We say that the inference task is to find the normalizing constant Z, as well as the the marginal probabilities of individual nodes taking individual states.

For example, one inference task would be to calculate how often Mark gets the question right. In test 1, this was trivially 25% of the time. In test 2, we do this by adding up the 'prodPot' for each configuration where Mark got the question right, then dividing by Z. In this case, adding up the potentials for each configuration gives 648+972+18+108+36+54+1+6=1843, and dividing this by 3790 gives approximately 0.49. Thus, Mark is almost twice as likely to get the right answer in test 2 than test 1. Cathy also benefits from sitting by Heather, her marginal increases to 0.36. She doesn't get as big of a benefit in test 2 because she only has one neighbour. Allison's marginal probability of being right in test 2 is 0.88, down from 0.9 in test 1 (because of Mark's bad answers).

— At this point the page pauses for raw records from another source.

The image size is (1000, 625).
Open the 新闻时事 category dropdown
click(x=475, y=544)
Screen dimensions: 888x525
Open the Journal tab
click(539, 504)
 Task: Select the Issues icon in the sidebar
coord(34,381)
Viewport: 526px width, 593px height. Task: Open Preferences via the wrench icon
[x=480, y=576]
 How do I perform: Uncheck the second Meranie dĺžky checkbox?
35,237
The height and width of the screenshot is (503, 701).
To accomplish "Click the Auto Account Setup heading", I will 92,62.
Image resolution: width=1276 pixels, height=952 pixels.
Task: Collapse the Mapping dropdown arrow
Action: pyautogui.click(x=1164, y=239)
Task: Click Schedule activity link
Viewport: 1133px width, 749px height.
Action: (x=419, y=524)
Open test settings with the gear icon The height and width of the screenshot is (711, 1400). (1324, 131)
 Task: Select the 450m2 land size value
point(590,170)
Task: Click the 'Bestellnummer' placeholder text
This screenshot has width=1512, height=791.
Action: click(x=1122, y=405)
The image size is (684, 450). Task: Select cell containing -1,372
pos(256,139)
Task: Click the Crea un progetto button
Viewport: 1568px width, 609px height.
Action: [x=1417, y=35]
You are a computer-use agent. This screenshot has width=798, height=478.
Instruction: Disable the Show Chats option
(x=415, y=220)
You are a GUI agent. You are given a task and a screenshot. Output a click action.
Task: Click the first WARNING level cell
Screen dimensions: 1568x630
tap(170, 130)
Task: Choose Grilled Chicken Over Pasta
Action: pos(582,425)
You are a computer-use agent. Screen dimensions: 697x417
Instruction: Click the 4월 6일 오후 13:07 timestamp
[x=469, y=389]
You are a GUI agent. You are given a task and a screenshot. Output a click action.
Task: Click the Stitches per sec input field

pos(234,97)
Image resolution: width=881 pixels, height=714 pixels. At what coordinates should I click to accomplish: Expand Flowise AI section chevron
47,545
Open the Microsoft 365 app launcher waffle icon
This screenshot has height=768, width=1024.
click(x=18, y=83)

Heather is affected even more by being beside two bad neighbours, her marginal probability of being right is 0.84.

Note the difference between decoding and inference. In the most likely configuration, Mark gets the right answer. However, from performing inference we know that Mark will be wrong 51% of the time. This illustrates that the most likely configuration will in general NOT be the same as the set of most likely states.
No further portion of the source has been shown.